While the main room of the house was looted, the Rolex clock of $ 8,000 of the hair magnate remained in his wrist, aroused the interest of the detectives, approximately one month after the crime, Lapd Det. Ryan Verna testified that Baker’s DNA was linked to blood evidence in the crime. Baker’s DNA had been previously captured after being convicted of committing six sexual crimes with a minor in 1993.

Baker, in the witness post on Friday, got angry and refused to answer questions about that conviction, who saw him fired from the United States Army, where he was a staff sergeant, and sentenced to two years in prison.

The judge withdrew the jury from the courtroom and then ordered Baker to answer the questions under the threat of hitting all his testimony and ordering the jury to ignore him. He admitted that he was restructured twice for not registering as a sexual offender.

As the investigation of death continued, the detectives noticed that the murderers had eliminated the video recording system from the house, which was not easily found.

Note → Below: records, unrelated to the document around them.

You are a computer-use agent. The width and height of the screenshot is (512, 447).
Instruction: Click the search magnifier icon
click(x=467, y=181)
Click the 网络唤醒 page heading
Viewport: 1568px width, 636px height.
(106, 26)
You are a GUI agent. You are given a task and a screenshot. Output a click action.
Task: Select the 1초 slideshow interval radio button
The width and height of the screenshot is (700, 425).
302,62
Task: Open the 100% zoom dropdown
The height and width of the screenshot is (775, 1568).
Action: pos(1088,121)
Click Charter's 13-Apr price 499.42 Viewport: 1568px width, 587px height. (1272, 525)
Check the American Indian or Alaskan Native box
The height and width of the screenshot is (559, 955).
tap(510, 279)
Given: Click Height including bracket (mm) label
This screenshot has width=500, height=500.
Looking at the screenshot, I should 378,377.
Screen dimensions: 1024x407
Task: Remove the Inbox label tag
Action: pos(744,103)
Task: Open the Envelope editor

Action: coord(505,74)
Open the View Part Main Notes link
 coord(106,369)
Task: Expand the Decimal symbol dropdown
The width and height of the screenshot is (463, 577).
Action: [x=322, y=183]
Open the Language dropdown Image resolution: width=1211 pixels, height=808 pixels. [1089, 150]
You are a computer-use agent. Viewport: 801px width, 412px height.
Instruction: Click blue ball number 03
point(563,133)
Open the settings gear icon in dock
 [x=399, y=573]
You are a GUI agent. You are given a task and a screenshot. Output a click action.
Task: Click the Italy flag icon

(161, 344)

While the researchers joined the widow and the former porn star, a forensic technology expert declared that he recovered the instructions for Baker on how to access the home security DVR.

LAPD Det. Mitzi Roberts testified that Monica Sememeli was so distracted that she almost lost an objective, showing jurors a security video on a large screen of the courtroom.

For weeks before the arrests, LAPD researchers examined the widow and the baker when they became suspects, seeing them together in cars, bars, a comedy club and on a luxury trip to Las Vegas.

After the detectives arrested the couple in the Black Mustang of Monica Sémmeli, with Baker at the wheel, the officers placed them in the back of a policeman. The video recording system captured Monica supposedly telling Baker: “Diega everything and not speak.”